The Norman Lykes house was finally completed in 1967 with Wright’s former apprentice, architect John Rattenbury at the helm. True to Wright’s style, the house is nestled in the desert in such a way that it looks like part of the Palm Canyon landscape. The curved lines of the building are reminiscent of Wright’s most iconic structures at The Guggenheim Museum in New York City. 

The home was originally built as a five bedroom for Norman and Aimee Lykes, and has since been renovated by the second and only other owner to date to a three bedroom, with all renovations approved by the Frank Lloyd Wright Foundation. 

When queried why someone from Vancouver would be interested in this property (besides escaping the rain), Luciano says, “The Lykes home sits on one of the most beautiful hillside locations in Palm Canyon with unparalleled views of the Phoenix skyline and South Mountain range.” 

This home is also located with access to both Scottsdale and downtown Phoenix, and is a short drive to Phoenix Sky Harbor Airport. (Last year, Phoenix clocked 100 days straight without rainfall.) Measuring in at just over 3,000 feet, the now three-bedroom, three-bathroom, curvaceous home is listed at  $3.25 million US – a steal when compared to the over-heated Vancouver market.
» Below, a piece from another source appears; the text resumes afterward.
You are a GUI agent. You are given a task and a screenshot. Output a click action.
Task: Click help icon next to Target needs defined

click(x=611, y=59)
Walking through the front door, one can’t help but notice the low ceilings. Reportedly this has less to do with Wright’s disputed height (estimated between four foot 11 and five foot eight), and more to do with his distaste for wasted space. And the space seems to literally open up as you walk in.

A grand hallway leads in to the living room, with 180-degree windows showcasing those breathtaking views of Phoenix overlooking Palm Canyon. You can’t help but be blown away by the desert skyline and the picturesque sunset. 
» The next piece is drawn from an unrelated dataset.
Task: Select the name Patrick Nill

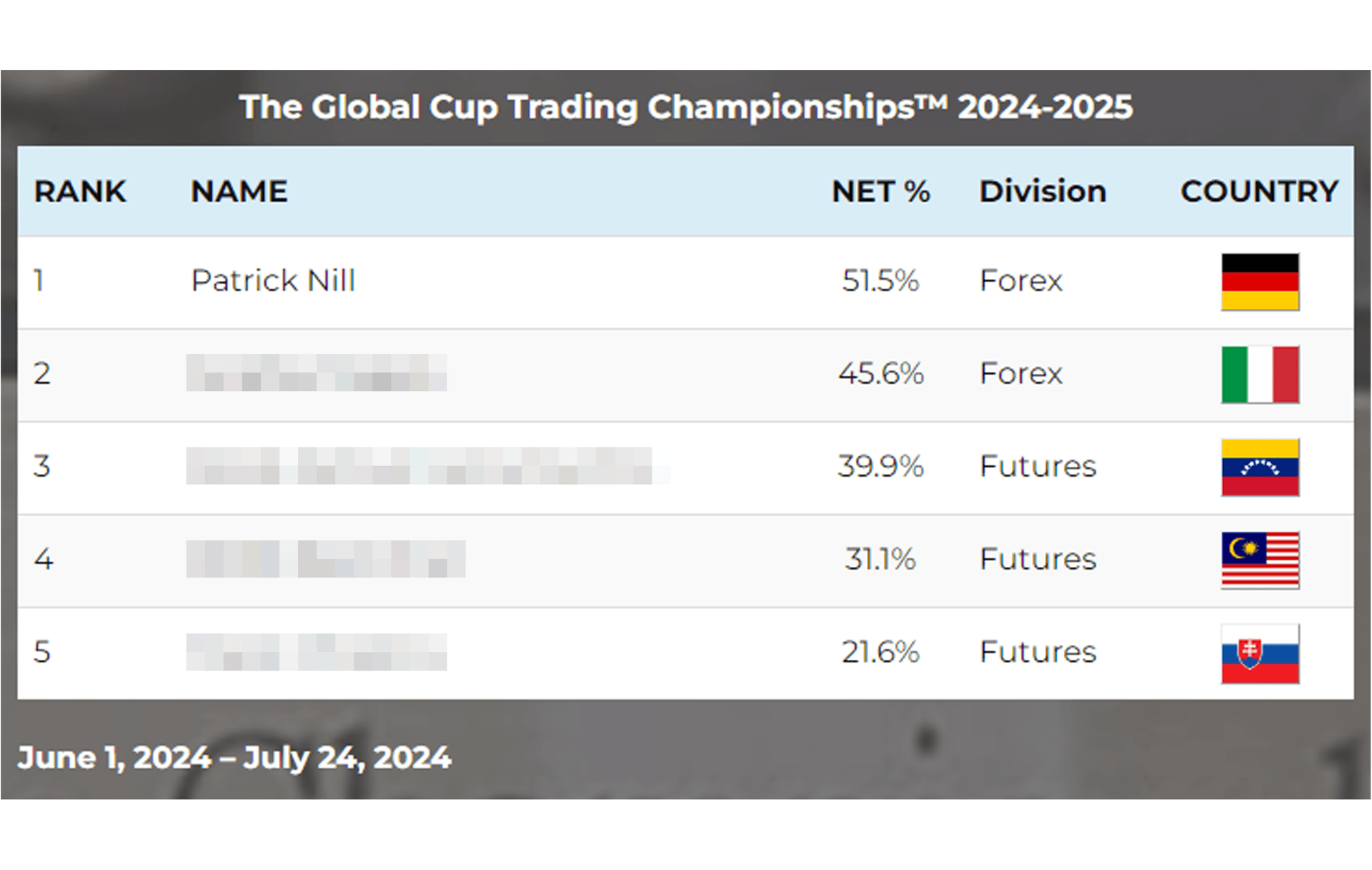Action: 273,280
Stepping through the small, but functional galley-style kitchen you’ll find the pièce de résistance is the crescent shaped swimming pool – a must-have for any resident in the Arizona desert heat. 
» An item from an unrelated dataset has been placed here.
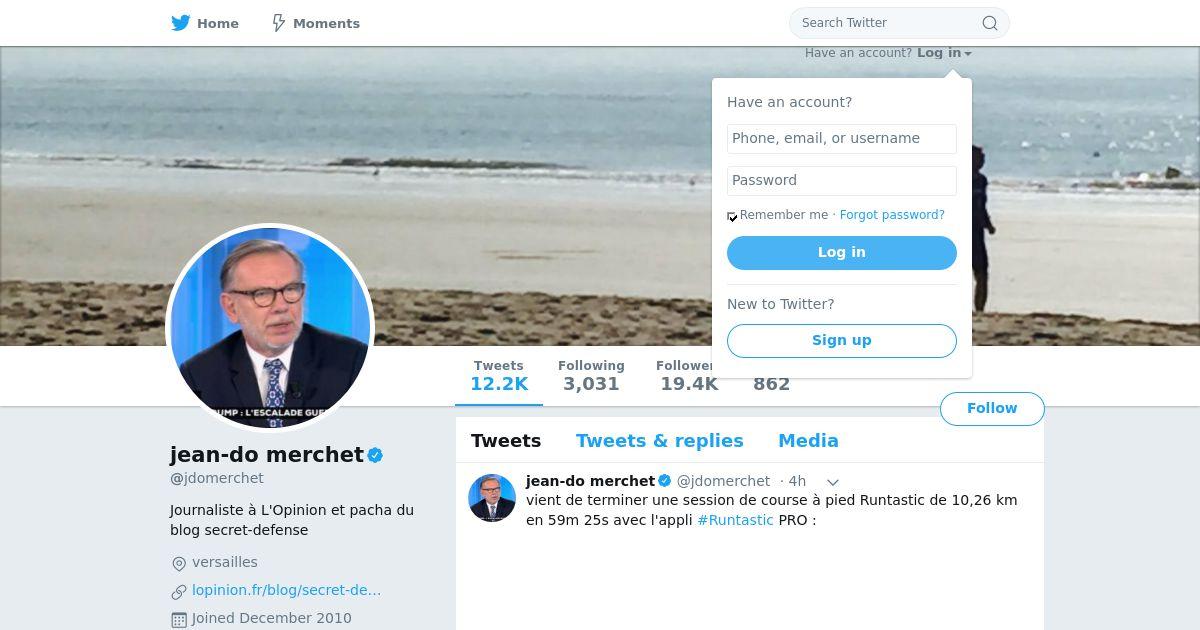This screenshot has width=1200, height=630.
Task: Expand the tweet options chevron
Action: coord(832,482)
The house almost has the feel of a museum with all the original mid-century modern furniture still intact. In true Frank Lloyd Wright style, the house is filled with both form and function with the ornate wood detailing and built-in furniture storage throughout the structure.

The curved lines give the home a unique and futuristic feel. Owning this home would be like owning a piece of history and any architectural aficionado will appreciate that. 

As Luciano says, “The buyer for this home will be someone with a great appreciation for Frank Lloyd Wright and his work. Someone that wants to live in an architecturally significant home with deep history.”

And what lover of mid-century modern architecture could hope for more?